**Listed records:**
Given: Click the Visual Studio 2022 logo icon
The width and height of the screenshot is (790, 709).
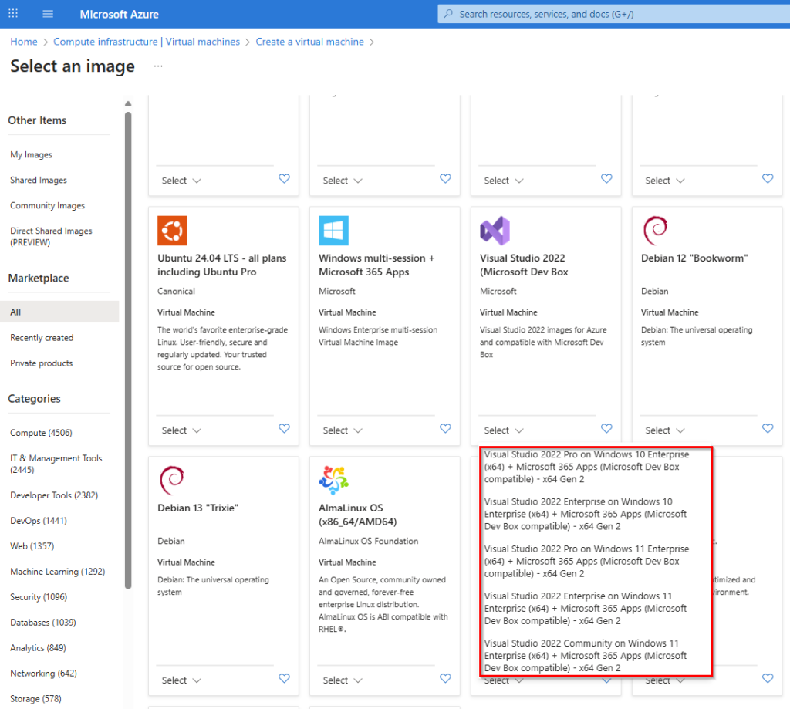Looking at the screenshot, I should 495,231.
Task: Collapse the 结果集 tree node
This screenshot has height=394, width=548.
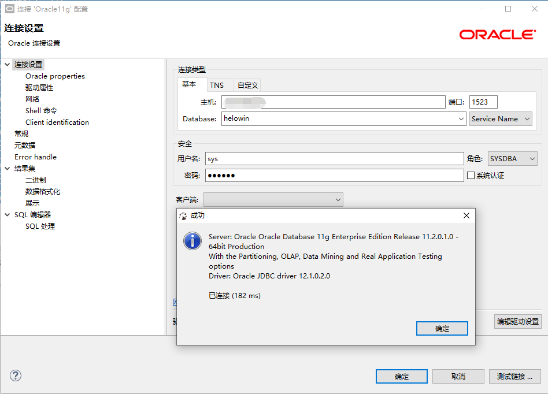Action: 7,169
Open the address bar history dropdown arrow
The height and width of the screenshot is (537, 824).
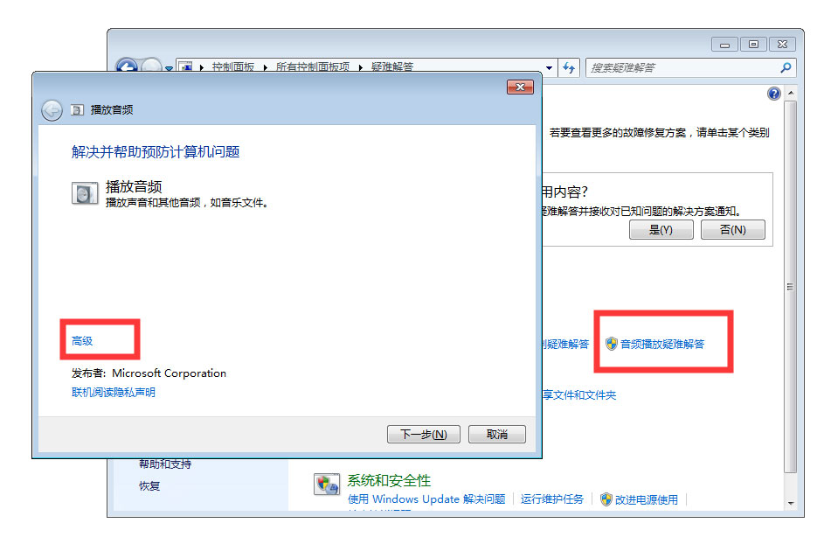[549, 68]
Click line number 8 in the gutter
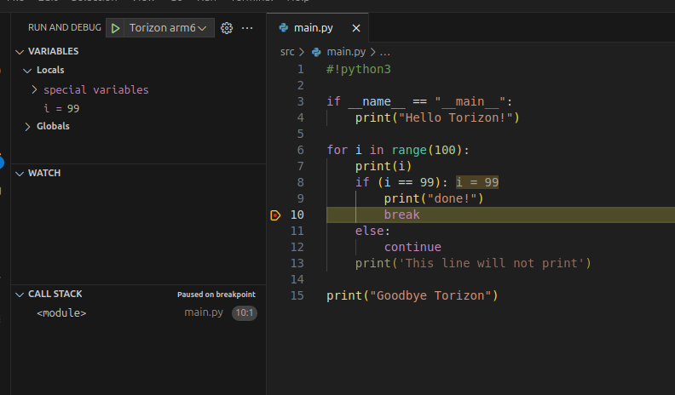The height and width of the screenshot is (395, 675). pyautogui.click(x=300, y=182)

**Brief:** Your task is to retype the lines running from the one that contains "The width and" through the end of the records, and nothing else. Pictures are not part of the copy.

**Task response:**
The width and height of the screenshot is (790, 709).
Looking at the screenshot, I should 495,231.
Task: Collapse the 结果集 tree node
This screenshot has height=394, width=548.
Action: 7,169
Open the address bar history dropdown arrow
The height and width of the screenshot is (537, 824).
[549, 68]
Click line number 8 in the gutter
The height and width of the screenshot is (395, 675). pyautogui.click(x=300, y=182)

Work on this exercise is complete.